TAXES are so repugnant to some people in New Hampshire that they are willing to re-draw Maine's map to clear the air, even if that means asking the United States Supreme Court to sharpen its cartographic pencils. At the Portsmouth Naval Shipyard, on an island in the Piscataqua River, which separates Maine and New Hampshire, some 4,000 New Hampshirites are hopping mad.
Maine officials say the shipyard is in their state and that all workers must pay Maine income tax.
Over the bridge in New Hampshire, an income-taxless state with the motto "Live Free or Die," residents say their neighbor doesn't have both oars in the water.
"Why do they call it the Portsmouth Naval Shipyard?
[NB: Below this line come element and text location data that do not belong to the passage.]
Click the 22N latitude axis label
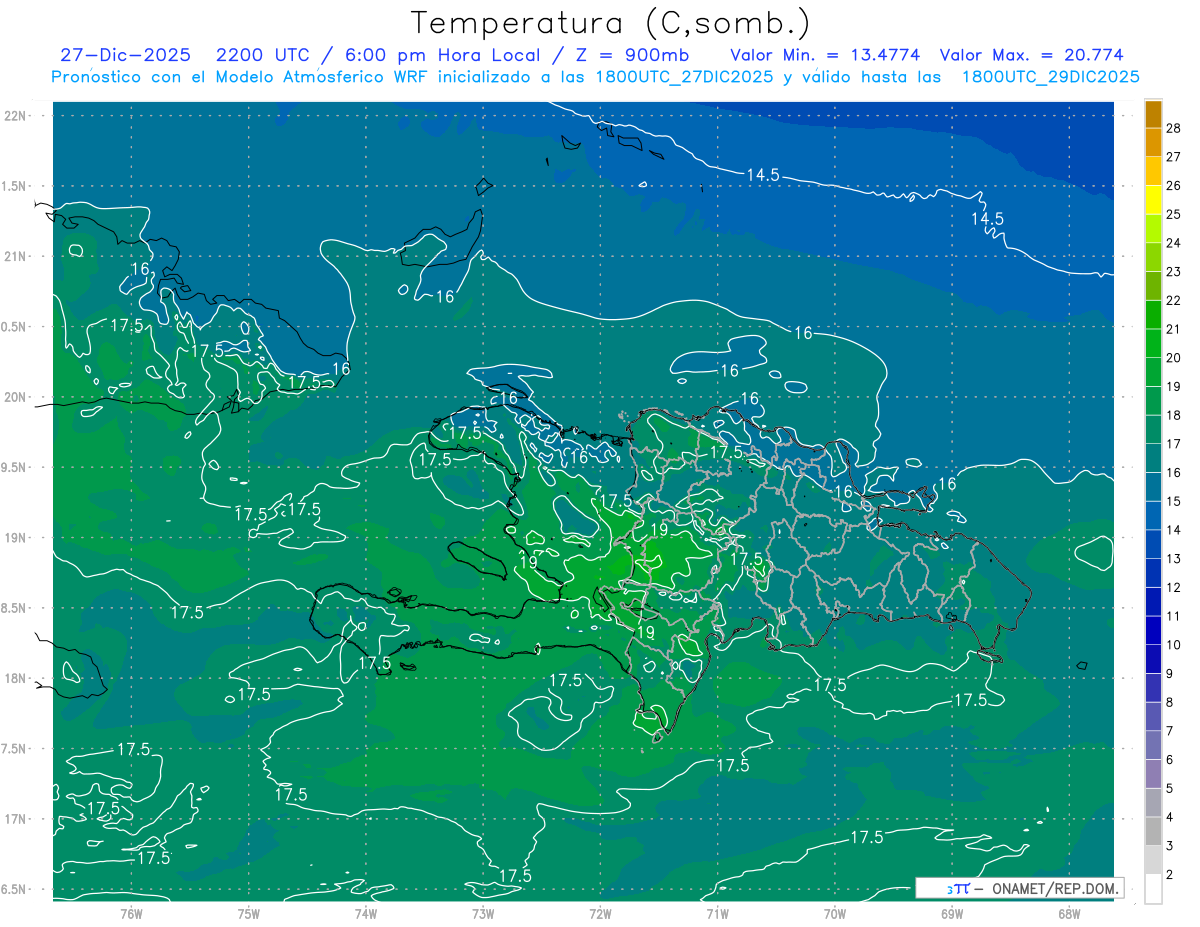The width and height of the screenshot is (1200, 927). [x=28, y=115]
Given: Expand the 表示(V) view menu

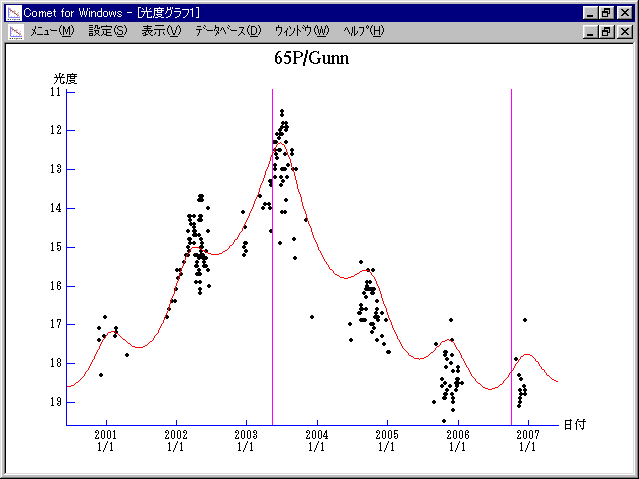Looking at the screenshot, I should (161, 31).
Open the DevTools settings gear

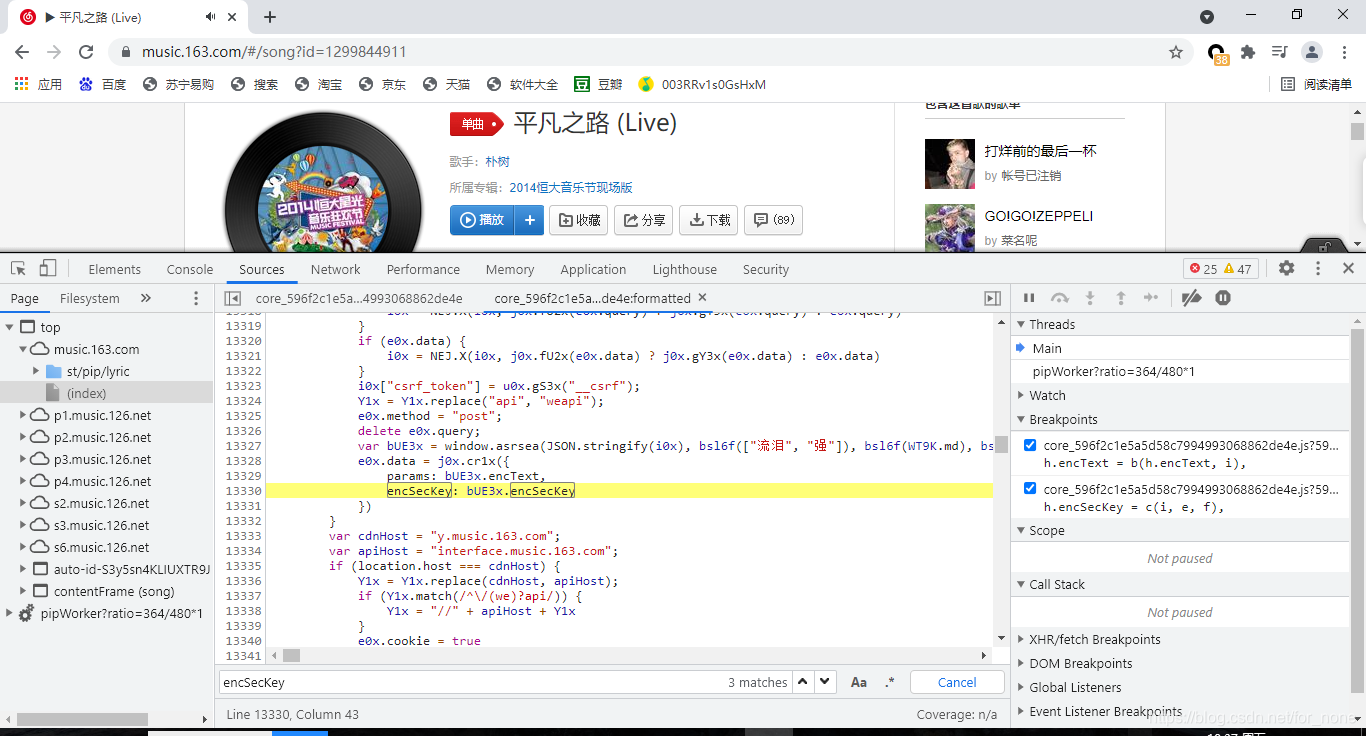tap(1287, 268)
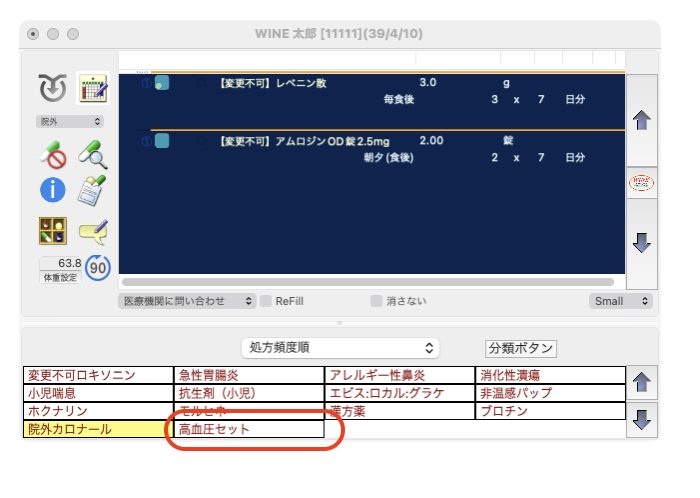This screenshot has width=700, height=498.
Task: Expand the 医療機関に問い合わせ dropdown
Action: pos(187,301)
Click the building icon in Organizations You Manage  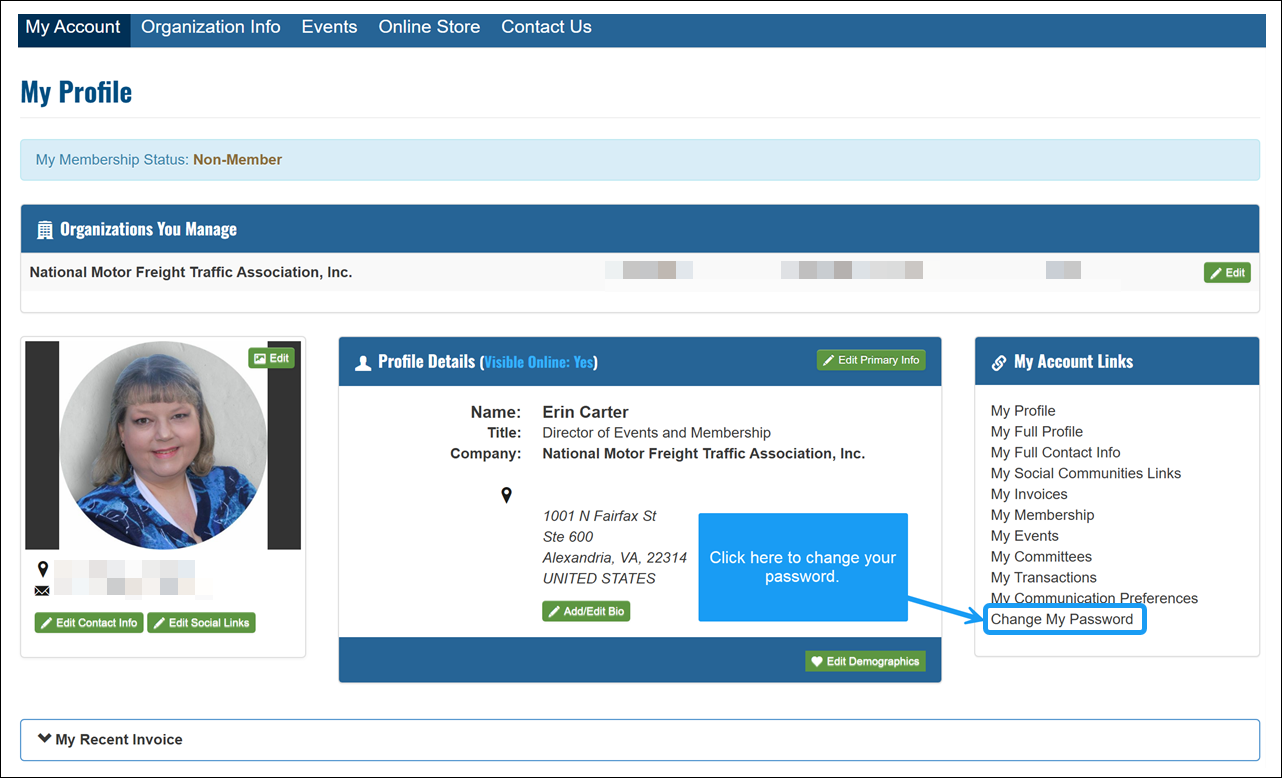pos(44,230)
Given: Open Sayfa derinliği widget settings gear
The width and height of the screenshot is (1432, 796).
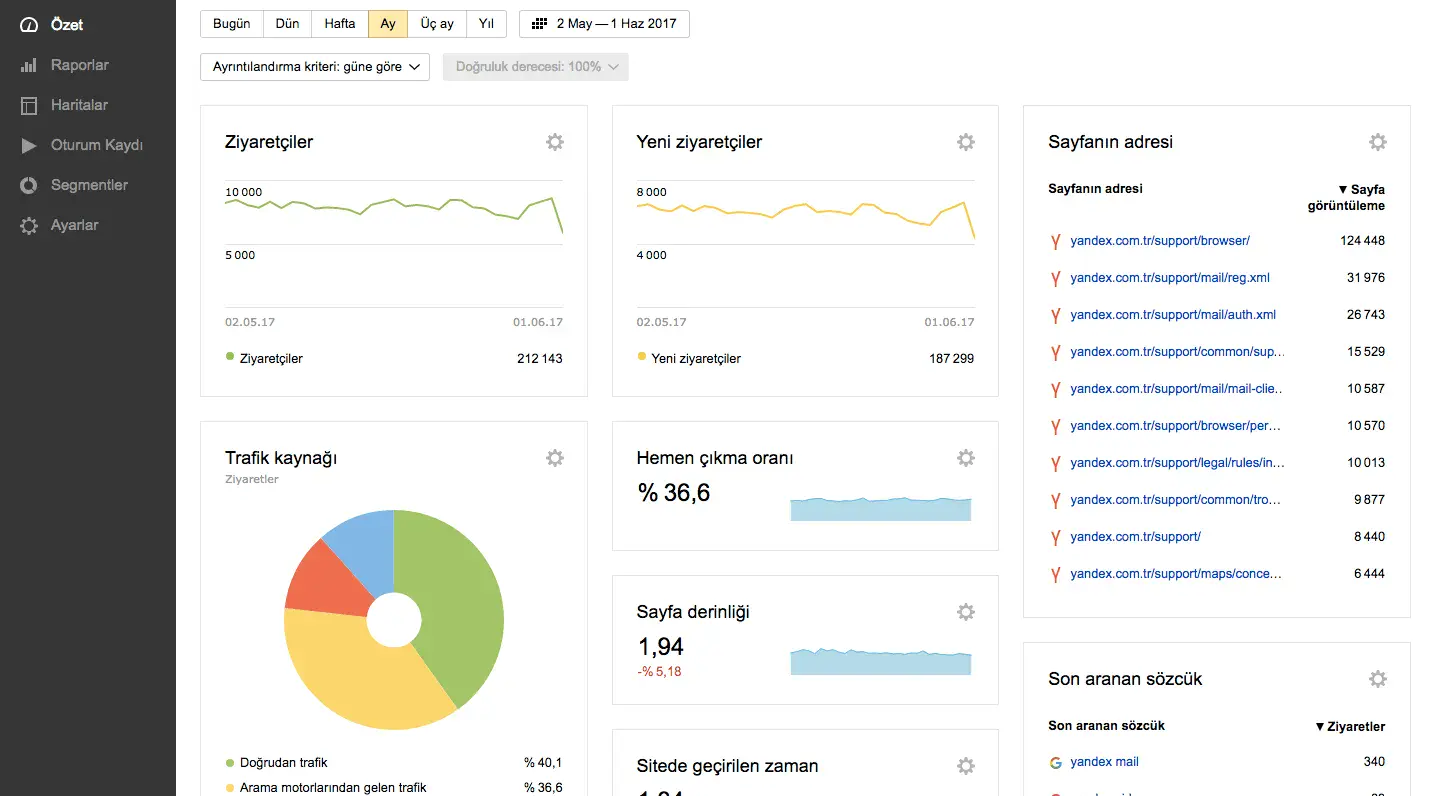Looking at the screenshot, I should 965,612.
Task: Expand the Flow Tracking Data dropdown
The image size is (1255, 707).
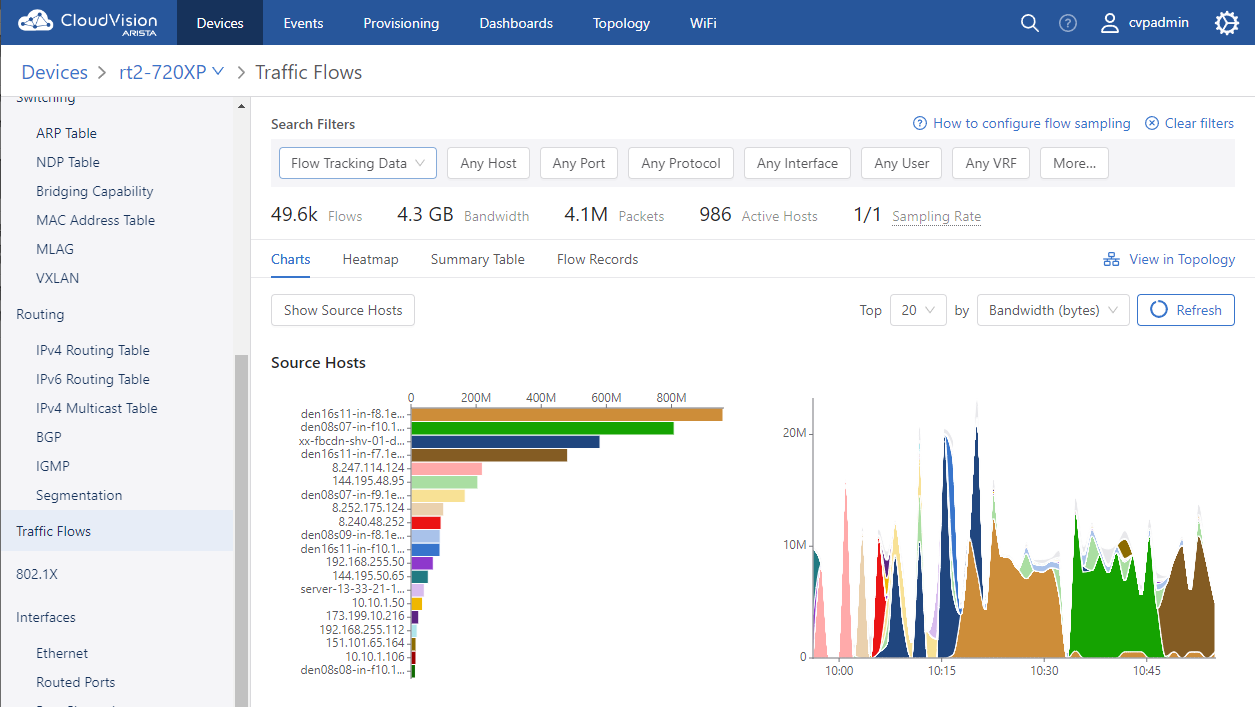Action: click(357, 162)
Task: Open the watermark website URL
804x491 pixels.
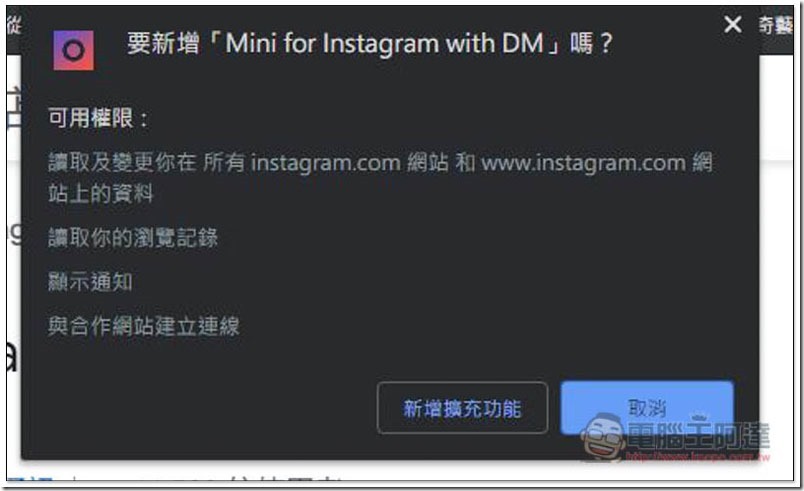Action: point(698,457)
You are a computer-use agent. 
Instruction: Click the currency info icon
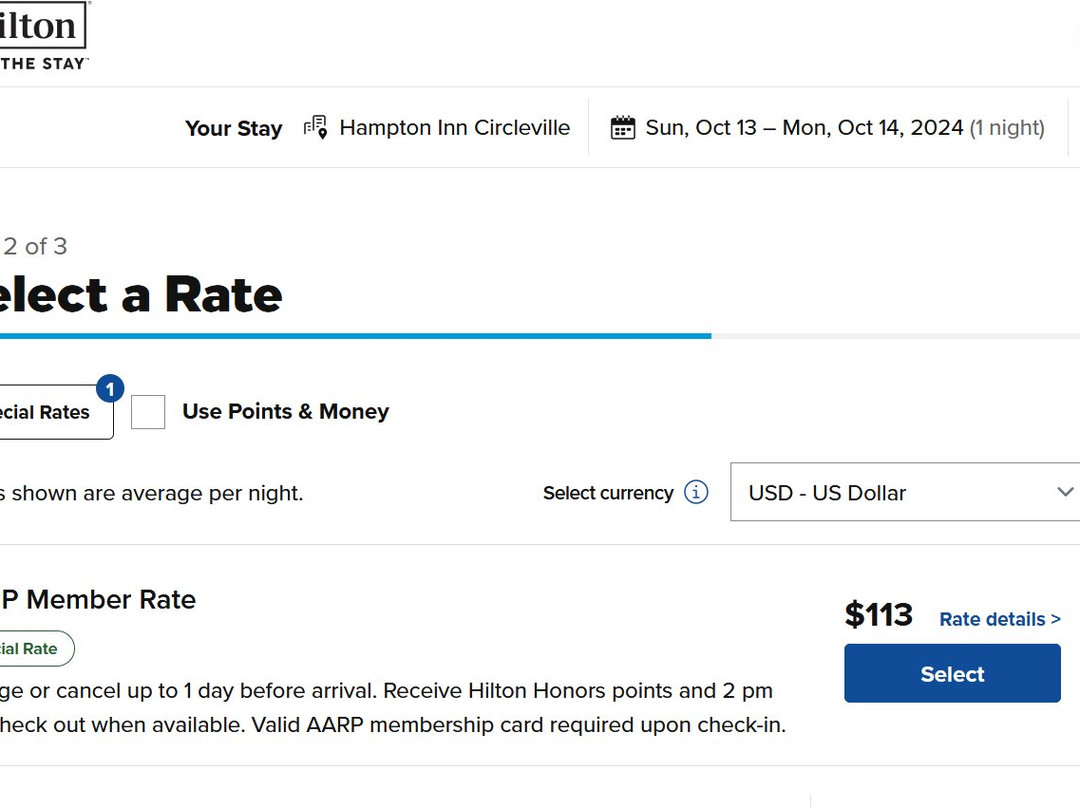696,492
Because it's in Portsmouth, New Hampshire, plain and simple," says feisty Victor Bourre, the local anti-tax hero.
After many years, the legislature is finally listening to his argument.
Last week it passed a bill recognizing the shipyard as part of New Hampshire and directed the state attorney general to pursue the case to the US Supreme Court, where all state boundary issues are decided.
In Washington, US Sen. Robert Smith (R) of New Hampshire says he plans to introduce legislation that would require the Portsmouth Naval Shipyard to stop withholding taxes until this whole matter is settled.
For the past three years Mr. Bourre has spent nights and weekends dusting off cobwebs in musty New England libraries, searching for clues among the ancient texts and odd spellings of colonial documents.
He says he has found a document - the original state charter from 1635 - which the Supreme Court missed in 1976 when it drew a fishing boundary between the two states.
At his modest home in Dover, N.H., (a town next to Portsmouth, with lower property taxes), Bourre spreads out this original charter and heaps of other evidence on his olive-green kitchen table.
The evidence: a two-foot stack of photocopied historical documents - crisscrossed by a yellow high-lighter; employment affidavits, and dog-eared programs from ship-christenings. Even the official stationery says "Portsmouth, NH."
It's plain as day, says Bourre: the boundary between Maine and New Hampshire runs "through the mouth of Portsmouth Harbor and up the middle of the river."
Question is: Which river?
Bourre, harnessing his historical imagination, insists its the narrow, "Crooked Lane" portion of the Piscataqua (pronounced pis-KA-ta-kwa], which would have been the only navigable river back then.
Maine, however, insists it's the wider portion of the river, running under the bridge that joins the two states.
There is only one thing the people of Kittery and Portsmouth agree on: the unfairness of the "spousal tax." This provides that, if you live and work in New Hampshire but your spouse works in Maine, you both pay income tax to Maine. (Maine nets more than $9.1 million a year in income tax from nonresidents.) Maine refuses to repeal this until New Hampshire agrees to increase size of lobsters than can be legally caught.
Sound like a tempest in a teapot?
Maybe.
But with Bourre leading an angry throng of taxpayers down the streets of Portsmouth chanting, "No taxation without representation!" (never mind that they don't want representation), the tempest is boiling over.
True to a New England colonial spirit, the angry mob threw tea [bags] into the river.